Dr Harry H Y Shum Dr Harry H Y Shum
Dr Harry H Y Shum

Doctor of Science, honoris causa (2020)

Dr Harry Shum is a distinguished computer scientist and a successful business leader who has applied the fruits of his research to technological applications that help people work and live better. If your personal computer runs on the Windows operating system or you use the search engine Bing, then you have definitely benefited from the pioneering efforts of Dr Shum, who has had an illustrious career with Microsoft. If you like to use the panorama function of your smart phone’s camera, then you have also enjoyed one of Dr Shum’s inventions as its algorithm is partly underpinned by his research.

Growing up in Nanjing, Dr Shum was identified as a gifted student and admitted by the Nanjing Institute of Technology (now Southeast University) at the tender age of 13 in 1980. Later he enrolled in the Department of Electrical and Electronic Engineering of the University of Hong Kong, and then furthered his studies at the Carnegie Mellon University in the United States, where he graduated with a PhD degree in robotics in 1996. After a brief stint at a start-up, Dr Shum joined Microsoft in Seattle as a researcher. In 1999, he was posted to Beijing as a founding member of Microsoft Research China (later renamed Microsoft Research Asia). There, he shot to prominence as a prolific researcher in computer vision and computer graphics, and was appointed head of the lab in 2004. Thanks to his team’s multiple research breakthroughs, Microsoft Research Asia has come to be regarded as a renowned research laboratory around the world, and he was recognised by Microsoft as a Distinguished Engineer in 2006.

In 2007, when Microsoft saw a need to boost the capability of its internet search engines, Dr Shum was posted back to Seattle and appointed Corporate Vice President in charge of developing Bing. Drawing on advances in artificial intelligence (AI) such as statistical machine learning and natural language processing, his team made Bing a decision engine that does more than find an accurate answer to a user’s query. Able to figure out the intent behind a query, Bing presents the user with relevant information that helps him make a decision. In 2013, Dr Shum was promoted to Microsoft's Executive Vice President responsible for technology and research. He felt strongly that AI should be used to help human beings live a better life instead of beating them. He therefore imbued the company’s AI products with emotions so that they can connect with people. Dr Shum is particularly proud of the social chatbot XiaoIce that Microsoft launched in China in 2014. Known to users as a 16-year-old girl with a lovely face, XiaoIce is designed as an AI companion who can satisfy the human need for communication, affection and social belonging. As she can understand human speech and anticipate what users are going to say, XiaoIce is capable of engaging in long conversations. Her longest dialogue with a user has gone 23 rounds, which is far higher than that achieved by other digital assistants and chatbots. Supported by a powerful AI infrastructure, XiaoIce can even write poems, compose music, present the news, sing, design and do other kinds of creative work on her own or with collaborators. So far, she has communicated with more than 600 million active users around the world.

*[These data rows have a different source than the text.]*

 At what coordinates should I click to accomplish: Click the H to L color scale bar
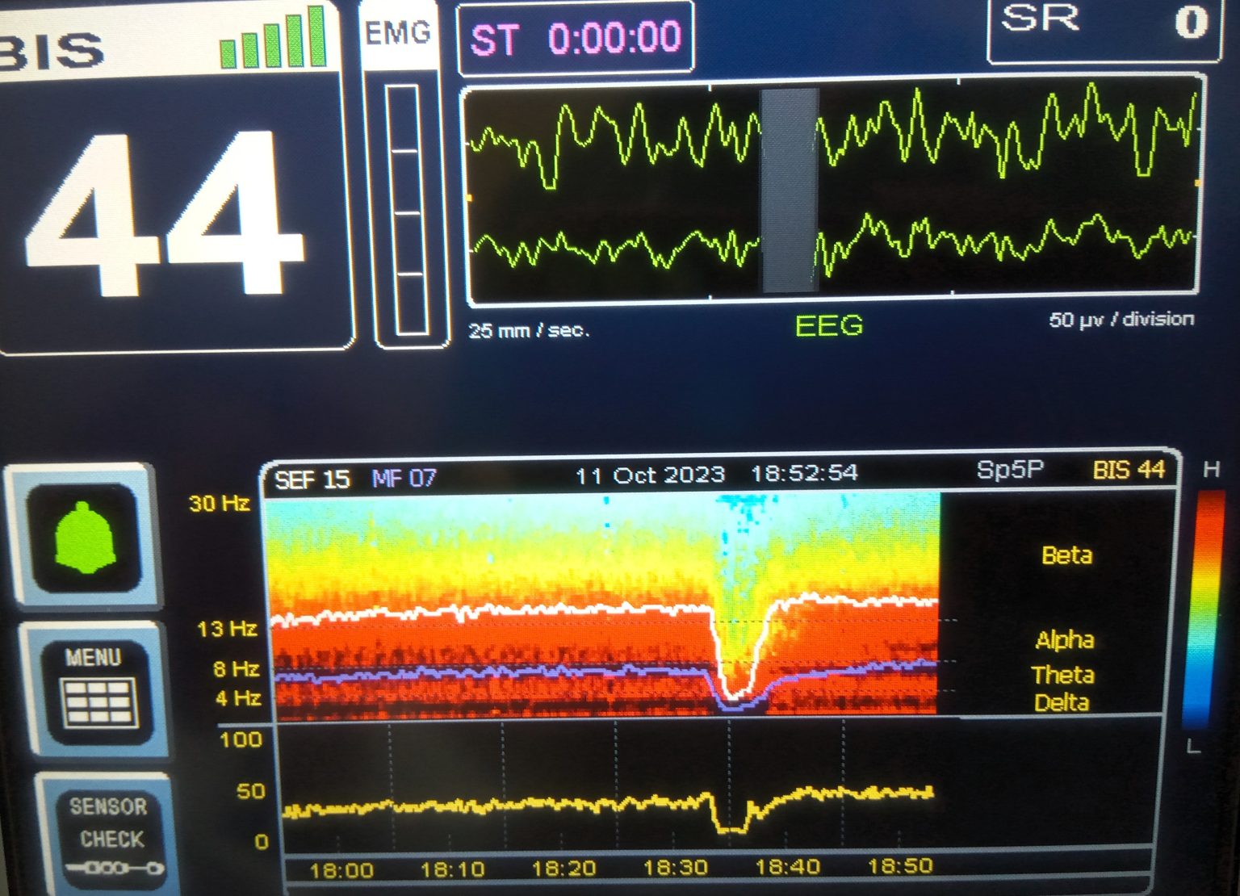[x=1208, y=605]
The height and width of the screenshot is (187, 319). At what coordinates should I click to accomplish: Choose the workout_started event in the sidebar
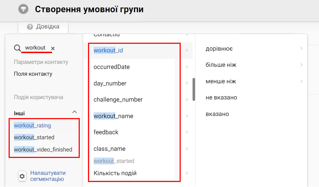tap(34, 137)
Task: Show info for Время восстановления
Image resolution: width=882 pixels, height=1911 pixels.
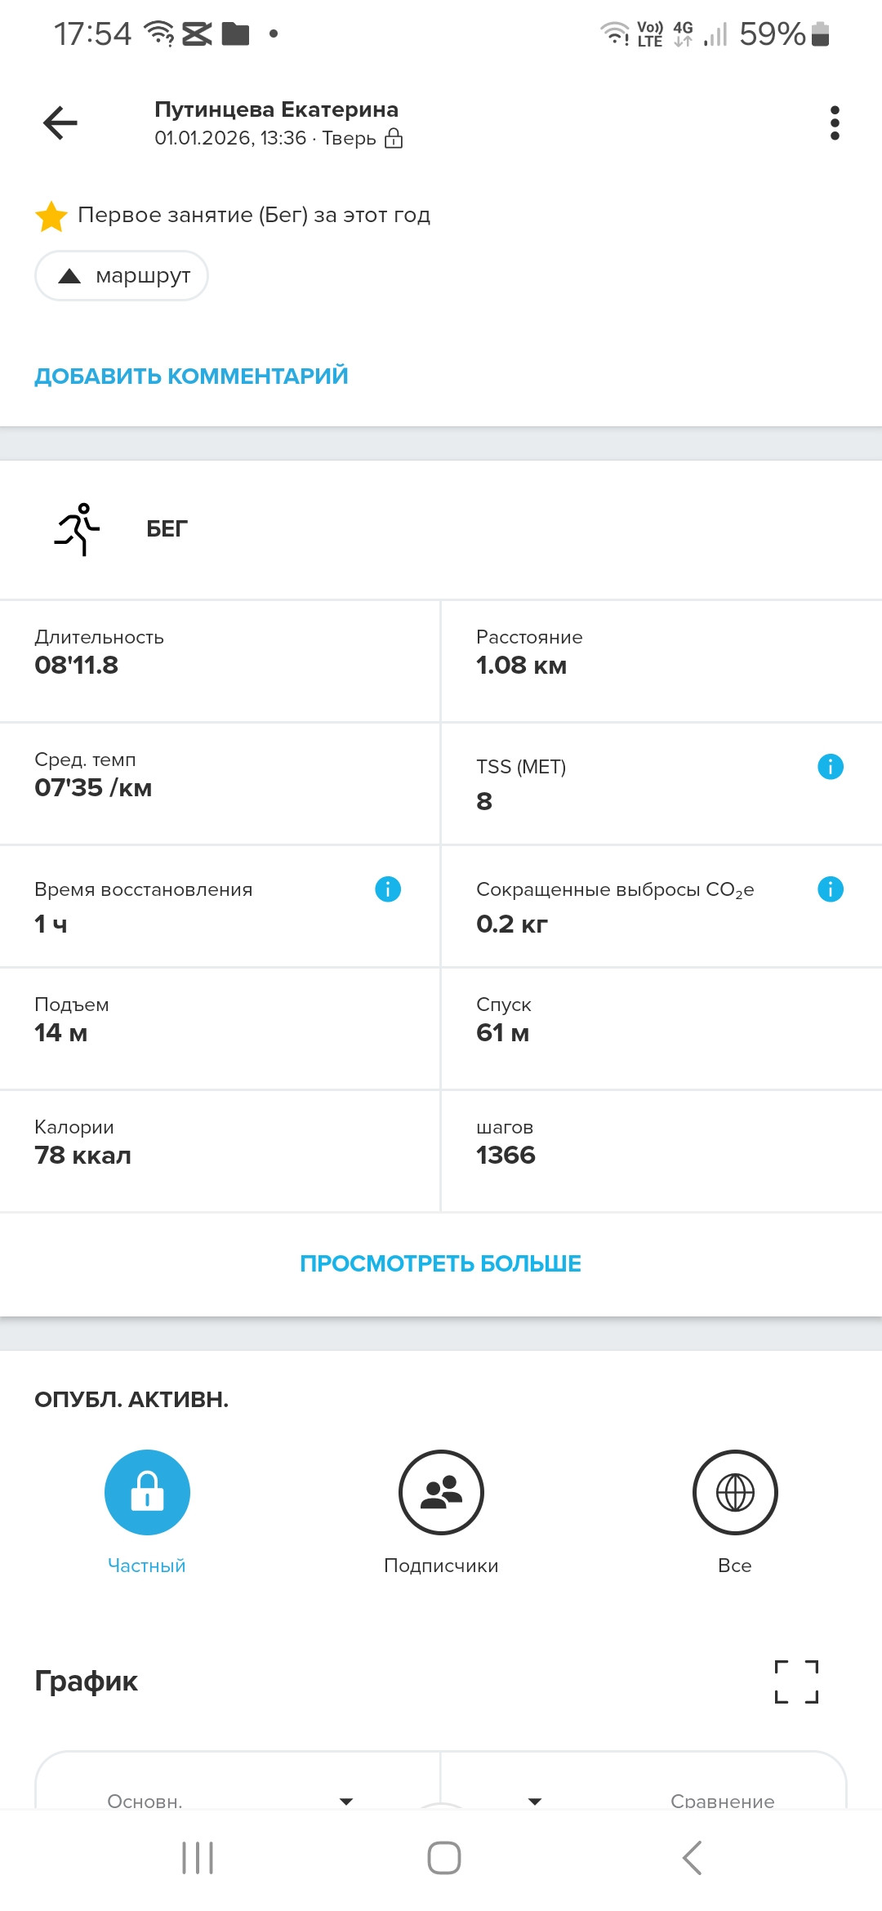Action: (388, 889)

In November last year, Dr Shum retired from Microsoft after 23 years of service. His separation from the company has turned out to be short-lived, however. In July, Microsoft decided to spin off its XiaoIce business into a separate entity and put him in charge as chairman. So you could say Microsoft has found Dr Shum indispensable.

Dr Shum has so far published more than 200 research papers and is the holder of over 100 patents. He was elected a Fellow of the Institute of Electrical and Electronics Engineers (IEEE) in 2006 and a Fellow of the Association for Computing Machinery (ACM) in 2007. In 2017 and 2018, he was respectively elected a Foreign Member of the National Academy of Engineering, USA, and an International Fellow of the Royal Academy of Engineering, UK. In Hong Kong, Dr Shum is a member of the Chief Executive's Council of Advisers on Innovation and Strategic Development. He is also an Honorary Fellow of both the University of Hong Kong and the Hong Kong University of Science and Technology. On the mainland, he holds an adjunct professorship at Tsinghua University’s Institute of Advanced Studies, while serving as the chairman of the academic committee of Peking University’s Institute for AI.

For his superb accomplishments as a scientist and business leader, Hong Kong Baptist University is pleased to confer on Dr Harry Shum the award of Doctor of Science, honoris causa.